== Dataset records ==

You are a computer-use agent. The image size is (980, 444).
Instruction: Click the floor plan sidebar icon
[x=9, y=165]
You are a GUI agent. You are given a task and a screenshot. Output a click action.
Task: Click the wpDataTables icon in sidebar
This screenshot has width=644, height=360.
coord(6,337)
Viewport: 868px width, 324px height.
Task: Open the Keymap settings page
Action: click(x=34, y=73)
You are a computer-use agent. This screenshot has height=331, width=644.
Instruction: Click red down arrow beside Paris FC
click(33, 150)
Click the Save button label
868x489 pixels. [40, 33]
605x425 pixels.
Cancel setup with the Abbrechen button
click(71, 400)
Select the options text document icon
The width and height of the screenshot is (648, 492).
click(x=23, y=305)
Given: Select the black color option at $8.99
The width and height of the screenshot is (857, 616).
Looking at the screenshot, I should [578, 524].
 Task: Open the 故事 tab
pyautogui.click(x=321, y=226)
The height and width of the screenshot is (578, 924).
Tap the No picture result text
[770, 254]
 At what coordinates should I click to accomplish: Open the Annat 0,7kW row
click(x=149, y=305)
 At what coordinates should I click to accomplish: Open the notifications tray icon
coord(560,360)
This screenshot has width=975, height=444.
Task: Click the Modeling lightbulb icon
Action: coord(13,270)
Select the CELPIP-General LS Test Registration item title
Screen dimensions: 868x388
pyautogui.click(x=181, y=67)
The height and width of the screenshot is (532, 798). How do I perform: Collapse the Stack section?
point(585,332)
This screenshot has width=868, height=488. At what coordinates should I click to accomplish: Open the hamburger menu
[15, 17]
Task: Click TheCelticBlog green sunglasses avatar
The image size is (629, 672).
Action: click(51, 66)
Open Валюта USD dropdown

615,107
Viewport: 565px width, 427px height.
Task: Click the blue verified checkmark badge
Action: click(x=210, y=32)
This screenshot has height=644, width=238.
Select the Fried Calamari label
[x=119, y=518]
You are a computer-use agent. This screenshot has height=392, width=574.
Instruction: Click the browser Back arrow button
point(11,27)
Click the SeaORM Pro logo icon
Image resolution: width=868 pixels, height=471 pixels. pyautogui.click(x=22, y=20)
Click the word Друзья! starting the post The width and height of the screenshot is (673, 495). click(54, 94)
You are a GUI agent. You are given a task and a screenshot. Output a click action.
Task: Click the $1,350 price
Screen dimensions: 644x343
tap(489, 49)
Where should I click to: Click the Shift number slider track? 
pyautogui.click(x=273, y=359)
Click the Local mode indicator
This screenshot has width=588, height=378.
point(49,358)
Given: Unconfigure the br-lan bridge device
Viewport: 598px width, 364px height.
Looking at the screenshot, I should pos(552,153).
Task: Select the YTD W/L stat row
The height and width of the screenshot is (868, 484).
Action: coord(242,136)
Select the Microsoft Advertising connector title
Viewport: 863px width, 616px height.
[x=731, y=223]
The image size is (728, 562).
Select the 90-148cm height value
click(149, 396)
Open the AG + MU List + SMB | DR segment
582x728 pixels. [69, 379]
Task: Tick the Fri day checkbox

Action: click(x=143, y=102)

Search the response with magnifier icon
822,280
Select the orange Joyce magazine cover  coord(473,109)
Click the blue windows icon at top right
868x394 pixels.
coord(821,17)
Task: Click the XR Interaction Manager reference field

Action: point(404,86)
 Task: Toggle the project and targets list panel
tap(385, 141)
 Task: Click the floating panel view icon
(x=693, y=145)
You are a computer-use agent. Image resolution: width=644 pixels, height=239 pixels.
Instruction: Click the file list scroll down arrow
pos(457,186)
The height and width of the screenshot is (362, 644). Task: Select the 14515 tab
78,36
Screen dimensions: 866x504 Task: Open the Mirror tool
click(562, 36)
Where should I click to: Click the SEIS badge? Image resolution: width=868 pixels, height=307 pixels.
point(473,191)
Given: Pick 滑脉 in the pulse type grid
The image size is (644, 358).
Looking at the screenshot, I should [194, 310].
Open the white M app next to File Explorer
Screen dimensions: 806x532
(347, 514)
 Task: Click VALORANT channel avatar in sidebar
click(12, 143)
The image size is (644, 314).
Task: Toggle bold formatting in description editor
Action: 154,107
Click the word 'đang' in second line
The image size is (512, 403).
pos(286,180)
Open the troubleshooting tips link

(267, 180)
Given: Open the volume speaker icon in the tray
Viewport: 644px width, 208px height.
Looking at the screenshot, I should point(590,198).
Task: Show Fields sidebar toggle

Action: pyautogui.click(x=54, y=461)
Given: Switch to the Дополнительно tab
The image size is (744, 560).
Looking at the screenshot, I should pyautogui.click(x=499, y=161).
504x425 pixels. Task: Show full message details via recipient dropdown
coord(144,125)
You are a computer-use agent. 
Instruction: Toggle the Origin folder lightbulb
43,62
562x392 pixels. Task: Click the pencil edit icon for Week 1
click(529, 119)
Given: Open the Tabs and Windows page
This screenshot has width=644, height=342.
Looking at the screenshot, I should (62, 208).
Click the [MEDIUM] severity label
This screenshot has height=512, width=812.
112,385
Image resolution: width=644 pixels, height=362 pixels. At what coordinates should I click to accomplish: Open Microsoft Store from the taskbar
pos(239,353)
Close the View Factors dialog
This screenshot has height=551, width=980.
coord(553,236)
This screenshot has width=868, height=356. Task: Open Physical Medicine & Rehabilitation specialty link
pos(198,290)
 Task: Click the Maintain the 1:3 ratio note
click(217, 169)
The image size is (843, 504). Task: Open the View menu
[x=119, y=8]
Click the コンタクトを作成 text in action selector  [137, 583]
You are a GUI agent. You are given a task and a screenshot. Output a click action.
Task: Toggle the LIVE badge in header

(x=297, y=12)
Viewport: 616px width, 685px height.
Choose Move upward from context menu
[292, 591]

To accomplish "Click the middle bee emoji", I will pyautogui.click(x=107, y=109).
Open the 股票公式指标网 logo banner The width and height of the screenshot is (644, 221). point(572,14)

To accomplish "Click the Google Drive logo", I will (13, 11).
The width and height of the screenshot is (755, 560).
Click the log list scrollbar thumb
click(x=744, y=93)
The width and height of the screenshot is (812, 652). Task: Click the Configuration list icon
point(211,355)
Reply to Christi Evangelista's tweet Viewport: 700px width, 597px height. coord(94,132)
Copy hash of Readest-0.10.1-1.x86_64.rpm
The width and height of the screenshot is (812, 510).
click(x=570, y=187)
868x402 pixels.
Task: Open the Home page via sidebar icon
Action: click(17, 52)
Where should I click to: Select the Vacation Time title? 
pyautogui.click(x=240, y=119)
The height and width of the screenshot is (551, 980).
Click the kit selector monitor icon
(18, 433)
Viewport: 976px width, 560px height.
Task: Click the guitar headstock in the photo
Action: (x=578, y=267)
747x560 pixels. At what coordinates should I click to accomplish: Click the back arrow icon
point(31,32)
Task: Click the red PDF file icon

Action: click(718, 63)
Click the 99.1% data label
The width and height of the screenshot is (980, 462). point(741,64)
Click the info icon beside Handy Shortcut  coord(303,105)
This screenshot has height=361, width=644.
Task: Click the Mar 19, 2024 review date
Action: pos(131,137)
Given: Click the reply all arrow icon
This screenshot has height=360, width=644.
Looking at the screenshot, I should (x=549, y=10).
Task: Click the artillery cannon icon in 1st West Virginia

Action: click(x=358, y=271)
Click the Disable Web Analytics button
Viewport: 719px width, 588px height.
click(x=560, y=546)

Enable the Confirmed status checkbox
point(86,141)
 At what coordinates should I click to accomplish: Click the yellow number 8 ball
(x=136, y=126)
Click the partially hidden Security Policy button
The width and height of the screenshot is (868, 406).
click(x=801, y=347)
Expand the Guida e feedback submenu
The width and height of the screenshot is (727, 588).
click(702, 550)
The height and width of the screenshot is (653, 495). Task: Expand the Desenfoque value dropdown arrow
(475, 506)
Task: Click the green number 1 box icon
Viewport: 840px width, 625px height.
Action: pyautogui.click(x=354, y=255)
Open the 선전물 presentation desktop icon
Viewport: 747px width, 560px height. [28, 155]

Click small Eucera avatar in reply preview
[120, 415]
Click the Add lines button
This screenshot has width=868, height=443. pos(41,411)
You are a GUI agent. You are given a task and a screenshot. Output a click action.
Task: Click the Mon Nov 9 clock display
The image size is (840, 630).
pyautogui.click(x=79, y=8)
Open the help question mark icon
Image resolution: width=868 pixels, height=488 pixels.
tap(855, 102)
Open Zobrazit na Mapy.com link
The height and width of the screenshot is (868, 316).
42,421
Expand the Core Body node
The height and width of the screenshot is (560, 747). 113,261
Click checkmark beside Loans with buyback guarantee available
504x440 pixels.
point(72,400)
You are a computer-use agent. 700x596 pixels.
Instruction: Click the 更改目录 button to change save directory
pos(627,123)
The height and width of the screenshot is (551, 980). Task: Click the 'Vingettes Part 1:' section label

===

▶ **What to do**:
Among the entries, how many lines hold the string "agent"? Answer with a bare number.

▶ **Answer for the task**:
10